Share price (10/21/24)
$5.48 with $2.4B market cap and $3.2B enterprise value
Monthly churn
Peloton 1.5% vs. SiriusXM 1.6%, Netflix 2.3%, Spotify 2.4%, Weight Watchers 10.0%
Subscribers
3 million monthly subscribers taking 48 million monthly workouts; ARPU $44/month
Subscription gross margin
68% on $1.7B FY24 subscription revenue
Gross margin (total)
Peloton 44.2% vs. peer median 46.7% on $2.7B sales
SG&A as % of gross profit
Peloton 99.7% vs. peer median 60.1%
Adj. EBITDA (pre-SBC)
Peloton $3M vs. peer median $406M
Stock-based comp
$305M = 11.3% of sales vs. peer median 1.7%; comparable in dollars to Spotify (30x bigger) and Netflix (140x bigger)
FY25 guidance Adj.

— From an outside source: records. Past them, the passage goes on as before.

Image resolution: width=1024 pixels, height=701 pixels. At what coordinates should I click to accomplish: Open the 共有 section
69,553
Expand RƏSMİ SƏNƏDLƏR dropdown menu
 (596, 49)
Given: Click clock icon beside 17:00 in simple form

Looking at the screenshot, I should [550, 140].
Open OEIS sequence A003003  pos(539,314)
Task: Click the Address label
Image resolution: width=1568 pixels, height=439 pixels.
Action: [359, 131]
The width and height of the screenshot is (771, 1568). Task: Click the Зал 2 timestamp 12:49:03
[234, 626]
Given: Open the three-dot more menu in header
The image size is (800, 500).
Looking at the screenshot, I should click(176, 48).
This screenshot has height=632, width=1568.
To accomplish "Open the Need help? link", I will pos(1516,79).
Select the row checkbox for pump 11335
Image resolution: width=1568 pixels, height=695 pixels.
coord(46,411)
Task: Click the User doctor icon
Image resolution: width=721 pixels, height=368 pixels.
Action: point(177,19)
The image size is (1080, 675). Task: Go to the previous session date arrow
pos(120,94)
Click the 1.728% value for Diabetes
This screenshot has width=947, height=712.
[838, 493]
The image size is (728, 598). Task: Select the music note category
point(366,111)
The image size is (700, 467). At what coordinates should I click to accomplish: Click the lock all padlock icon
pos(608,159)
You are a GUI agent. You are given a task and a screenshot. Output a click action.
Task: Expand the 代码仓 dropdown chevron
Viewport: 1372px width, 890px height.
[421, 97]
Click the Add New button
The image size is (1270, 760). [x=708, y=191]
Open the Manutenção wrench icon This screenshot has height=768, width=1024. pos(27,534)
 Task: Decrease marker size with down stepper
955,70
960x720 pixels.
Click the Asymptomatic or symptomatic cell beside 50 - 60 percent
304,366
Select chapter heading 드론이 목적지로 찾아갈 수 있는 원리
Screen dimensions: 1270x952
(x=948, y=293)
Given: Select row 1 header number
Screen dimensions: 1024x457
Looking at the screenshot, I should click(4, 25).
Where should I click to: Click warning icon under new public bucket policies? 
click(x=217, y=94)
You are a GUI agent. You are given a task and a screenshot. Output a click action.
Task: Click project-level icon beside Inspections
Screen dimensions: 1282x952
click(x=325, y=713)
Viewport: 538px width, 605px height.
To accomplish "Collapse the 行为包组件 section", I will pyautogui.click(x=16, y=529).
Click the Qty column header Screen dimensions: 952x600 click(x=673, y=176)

EBITDA
$200-$250M on $2.4-$2.5B revenue; Greenlight views as sandbagged
Normalized EBITDA potential
$400-500M if right-sized to peer benchmarks
Valuation multiple range
Peers trade 9-32x EBITDA; implies $7.50-$31.50 share price
Peak vs. trough stock
From $167 peak ($49B market cap) to $2.70 May 2024 trough

Pattern membership

Where this document fits across the library's 12 rhetorical / structural patterns.

Precedents cited

  • Netflix (Barry McCarthy's prior CFO tenure as subscription-model template)
  • Spotify (Barry McCarthy's prior CFO tenure as subscription-model template)

Notable slides (6)

Notes

Exceptionally creative framing: the entire 30-page deck is styled as a 15-minute Peloton workout class UI — every slide has the Peloton progress bar, cadence/watts/resistance stats, and a leaderboard with the audience (Ackman, Loeb, etc.) as riders. Delivered at Robin Hood Investors Conference Oct 23, 2024. Einhorn himself 'teaches' the class while pitching. One-page cartoons (CartoonStock) punctuate transitions. Not a classic activist campaign — no board demand, no proxy fight — but a long-equity contrarian pitch arguing the market has left a durable subscription franchise for dead. Stake is disclosed only qualitatively ('Peloton is in Greenlight's portfolio today'); no percentage given. Visual craft is genuinely stealable for narrative design; substance is standard peer-benchmarking plus rerate-math.